Mass campaigns with antimalarial drugs: a modelling comparison of artemether-lumefantrine and DHA-piperaquine with and without primaquine as tools for malaria control and elimination

TL;DR

This study uses agent-based modeling to compare the effectiveness of different antimalarial drug campaigns, including ACTs with primaquine, in reducing malaria prevalence under various transmission scenarios.

Contribution

It introduces a detailed pharmacokinetic and transmission model to evaluate mass drug administration strategies for malaria control and elimination.

Findings

Mass campaigns alone are insufficient at high transmission levels.

Mass-screen-and-treat is less effective than mass drug administration.

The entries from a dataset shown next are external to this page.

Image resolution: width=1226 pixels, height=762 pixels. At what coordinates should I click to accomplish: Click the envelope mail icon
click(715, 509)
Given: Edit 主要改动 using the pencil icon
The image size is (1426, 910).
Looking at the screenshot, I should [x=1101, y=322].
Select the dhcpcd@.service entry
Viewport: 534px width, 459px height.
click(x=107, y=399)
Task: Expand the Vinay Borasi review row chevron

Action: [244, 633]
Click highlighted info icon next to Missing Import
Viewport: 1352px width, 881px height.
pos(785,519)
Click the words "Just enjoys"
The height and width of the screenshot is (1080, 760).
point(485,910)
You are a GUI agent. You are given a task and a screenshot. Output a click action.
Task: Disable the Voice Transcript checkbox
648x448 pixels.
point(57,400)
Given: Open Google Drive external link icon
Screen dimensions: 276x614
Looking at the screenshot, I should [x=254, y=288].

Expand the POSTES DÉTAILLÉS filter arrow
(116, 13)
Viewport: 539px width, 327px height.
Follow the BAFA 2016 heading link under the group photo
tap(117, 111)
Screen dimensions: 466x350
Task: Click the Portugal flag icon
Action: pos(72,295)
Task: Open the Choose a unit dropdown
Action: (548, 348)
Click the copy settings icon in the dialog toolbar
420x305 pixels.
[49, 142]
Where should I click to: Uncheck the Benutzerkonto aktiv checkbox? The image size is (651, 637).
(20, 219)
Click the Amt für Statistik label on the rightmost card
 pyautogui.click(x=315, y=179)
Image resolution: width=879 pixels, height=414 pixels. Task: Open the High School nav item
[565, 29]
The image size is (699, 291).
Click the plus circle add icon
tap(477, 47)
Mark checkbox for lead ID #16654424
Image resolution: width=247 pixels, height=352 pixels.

Long-lasting prophylactics significantly extend protection.

Abstract

Antimalarial drugs are a powerful tool for malaria control and elimination. Artemisinin-based combination therapies (ACTs) can reduce transmission when widely distributed in a campaign setting. Modelling mass antimalarial campaigns can elucidate how to most effectively deploy drug-based interventions and quantitatively compare the effects of cure, prophylaxis, and transmission-blocking in suppressing parasite prevalence. A previously established agent-based model that includes innate and adaptive immunity was used to simulate malaria infections and transmission. Pharmacokinetics of artemether, lumefantrine, dihydroartemisinin, piperaquine, and primaquine were modelled with a double-exponential distribution-elimination model including weight-dependent parameters and age-dependent dosing. Drug killing of asexual parasites and gametocytes was calibrated to clinical data. Mass distribution of ACTs and primaquine was simulated with seasonal mosquito dynamics at a range of transmission intensities. A single mass campaign with antimalarial drugs is insufficient to permanently reduce malaria prevalence when transmission is high. Current diagnostics are insufficiently sensitive to accurately identify asymptomatic infections, and mass-screen-and-treat campaigns are much less efficacious than mass drug administrations. Improving campaign coverage leads to decreased prevalence one month after the end of the campaign, while increasing compliance lengthens the duration of protection against reinfection. Use of a long-lasting prophylactic as part of a mass drug administration regimen confers the most benefit under conditions of high transmission and moderately high coverage. Addition of primaquine can reduce prevalence but exerts its largest effect when coupled with a long-lasting prophylactic.